Arie Kotler (Chairman, President and CEO)
So I'll give you a high-level answer on that, okay? I think that in many, many markets that we operate, our actual rural areas, where we are the factor, we are actually the grocer. So there is no question that people are looking for better pricing. There's no question about it. But that's the reason I, as I mentioned earlier, OPIS national average was 5.9% down, and we were -6.7%, very close to OPIS. The gallons were just not there. And the idea is, and we actually see the other way around, that we believe that the more people coming into our stores to get those valuable promotions, there is a good chance that they're actually going to go outside. We are trying to tie, by the way, the food sales, the inside sales to great promotion.
I mean, for example, we are working with our CPG company that every time you buy a product inside the store, you get some cents per gallon over there. So I just think that some of the larger operators, again, without mentioning any name, they're trying to basically mitigate the decline by very aggressive pricing. But I can just tell you that the very aggressive pricing is going to sacrifice their fuel contribution dollars. And this is significantly, by the way. And we just don't see any reason to do that because we see basically that the demand is not there. And when the demand is not there, just to lower prices and make less money, you know, Mark, that was never our motto since you know us.
Mark Astrachan (Managing Director and Senior Equity Research Analyst)
Got it. That's helpful. Thank you.
Arie Kotler (Chairman, President and CEO)
Thank you.
Operator (participant)
We have no further questions in the queue at this time. I would now like to turn the call back over to today's presenters for any additional or closing remarks.
Arie Kotler (Chairman, President and CEO)
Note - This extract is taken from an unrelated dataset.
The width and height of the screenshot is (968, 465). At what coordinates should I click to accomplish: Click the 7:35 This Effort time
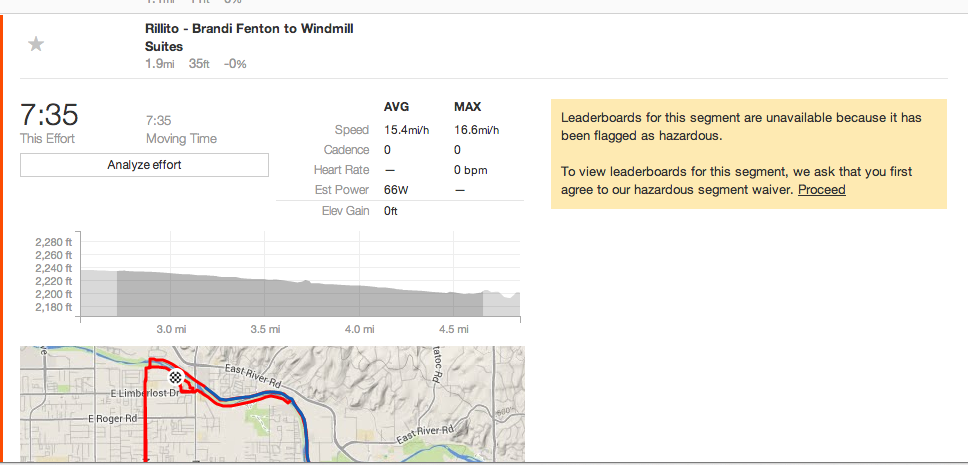(49, 115)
Thank you very much, operator. Thank you, all of you guys, for joining the call. By the way, great questions, really great questions today, given that it's after 5 o'clock. What we are trying to do over here, we're trying to give as much insight as we can into our performance to help investors understand our compelling growth story over here. I can tell you that we have a big plan ahead of us. We have a lot of initiative ahead of us during this year. We are heading towards 100-day of summer, which is basically our best season. And we're looking forward to talk to you guys again in the next quarter. Have a great afternoon, everybody.
Operator (participant)
This does conclude today's program. Thank you for your participation. You may disconnect at any time.